In Kansas, 150 years earlier, the same ignorance and casual violence was at work, though, as portrayed in Tom Clavin’s book, Dodge City, there was significant, and somewhat successful, resistance in the form of Wyatt Earp, Bat Masterson, their brothers and friends. The “good guys” weren’t exactly choir boys as the saying goes, but they had an integrity, at least in Clavin’s coverage, not evident in Taibbi’s book. They were surrounded by corrupt lawmen, politicians, cattlemen, reckless cowboys and vicious sociopathic outlaws differentiated from today’s mobsters only by horses instead of Lincoln Town Cars. Women fit into the story only peripherally, mostly as prostitutes. “Taming the west” involved colossal injustice for natives: the stealing of their land; forced removal to “reservations”, often the least habitable areas around, which were stolen again whenever precious metals were discovered; the wanton slaughter of the magnificent buffalo to near-extinction, on which the natives were dependent for food. The “good guys” Wyatt and Bat did little on this illegal front, standing on the wrong side of it in fact as their early work was killing buffalo for the hides, well, the money for the hides – ain’t it always so. Daniel Quinn, in the novel Ishmael, asks the reader to – Imagine yourself in 1930s Germany; what would you do? Extending the question to the western United States in 1870, or hell, to our 2017 world, points up the immense difficulty confronting those who would intervene in the relentless trajectory of rapacious patriarchal greed.
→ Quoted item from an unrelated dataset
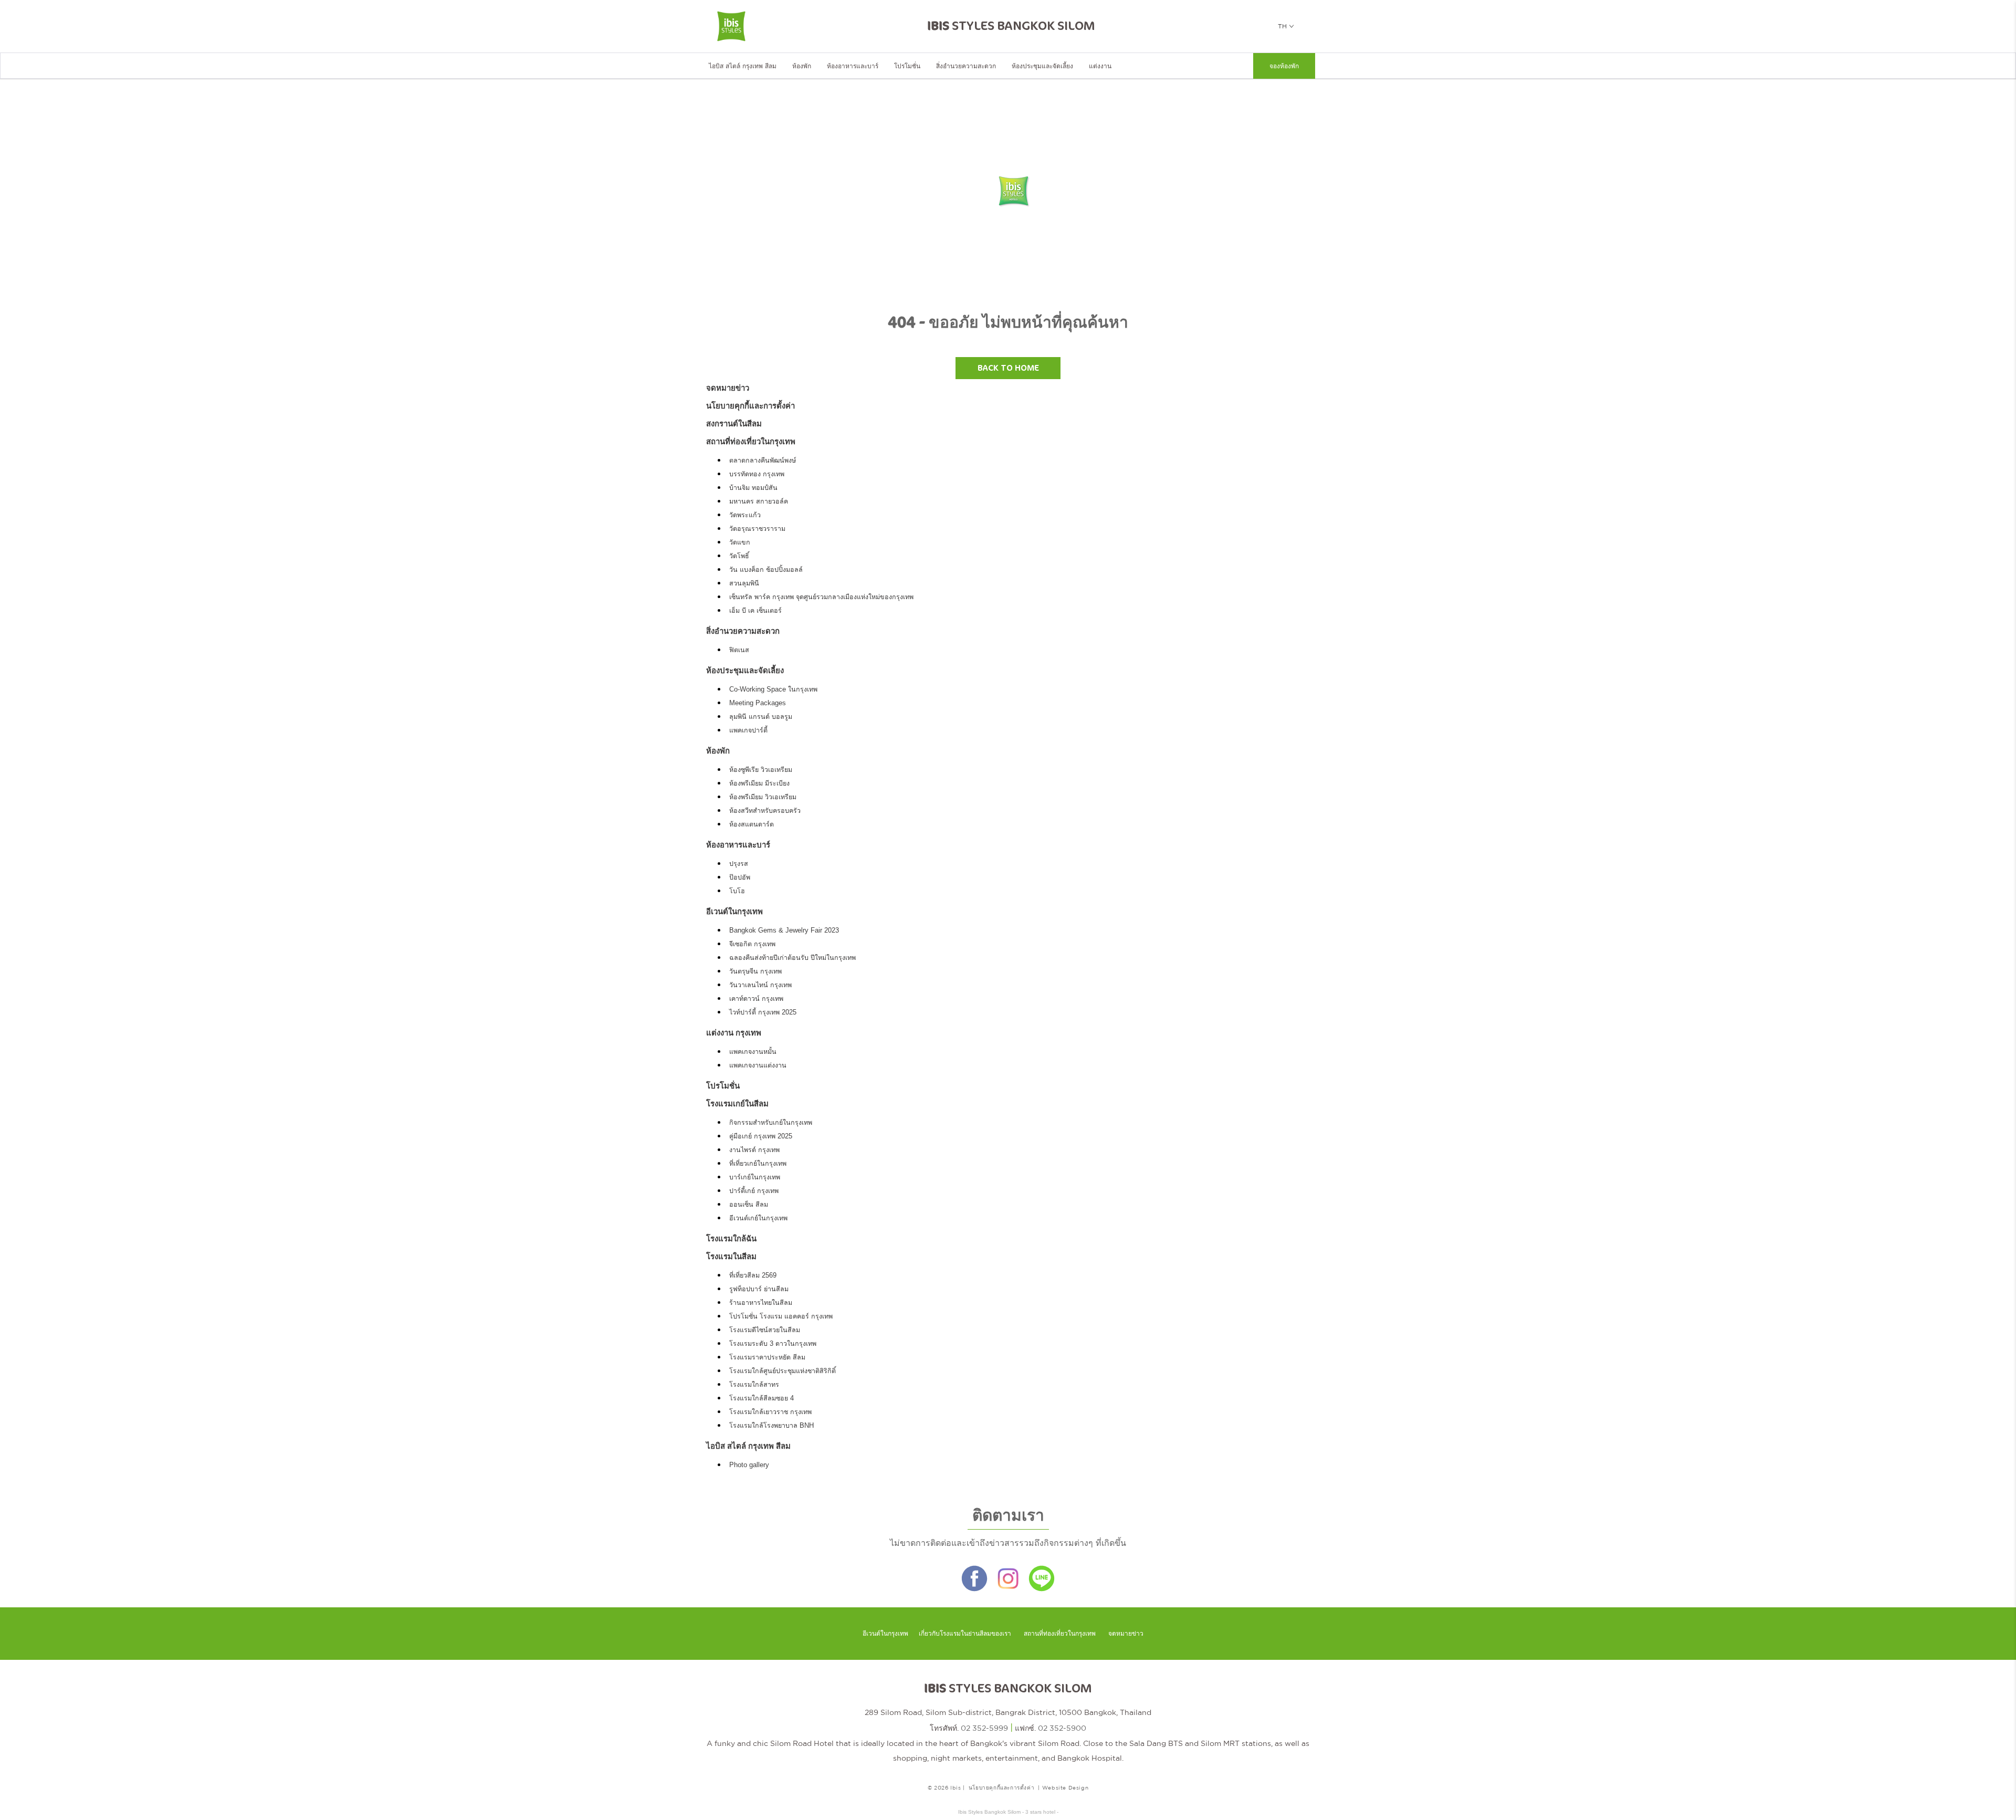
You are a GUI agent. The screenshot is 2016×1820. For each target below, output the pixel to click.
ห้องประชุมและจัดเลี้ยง (1042, 66)
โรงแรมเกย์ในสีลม (737, 1103)
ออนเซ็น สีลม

That brings us to another book I’ve been dipping into, Eckhart Tolle’s, The Power of Now, the book that brought him fame. It provides the hope lacking in these other books. In the form of questions from Tolle’s clients and his answers, it covers basically the same ground as his wonderful A New Earth (I like to say, the most important book ever published). In a nutshell, the hope consists in realizing that human dysfunction, at the root of all that ails our civilization… greed, conflict, war… is a mental construct he calls ego. Even the reformers, the activists who dream of and work for peace are often captured by it. The ultimate form of activism is to become the observer, of the thoughts and emotions, the mind chatter, that drifts across our field of awareness, observing rather than being them, avoiding mistaking them for us. Our real selves, in essence, is that observer which is consciousness. Bringing the light of consciousness to those thoughts and emotions, they are transposed into presence. In presence is joy of being and eventually comes an impulse to creativity, an ego-less act aligned with the intelligence, the source of being. We don’t decide to be good, to act according to some ethical creed, we get present and our behavior, aligned as said, is ethical, sensitive, caring, compassionate and respectful of the miracle of life, recognizing that the essence, consciousness, is where we all meet. I did say, “in a nutshell” – Tolle’s books and talks elaborate on these appealing ideas which are newly articulated but hardly original, having been stated, and mostly misunderstood, in many, often esoteric, forms, by rare and singular individuals throughout history.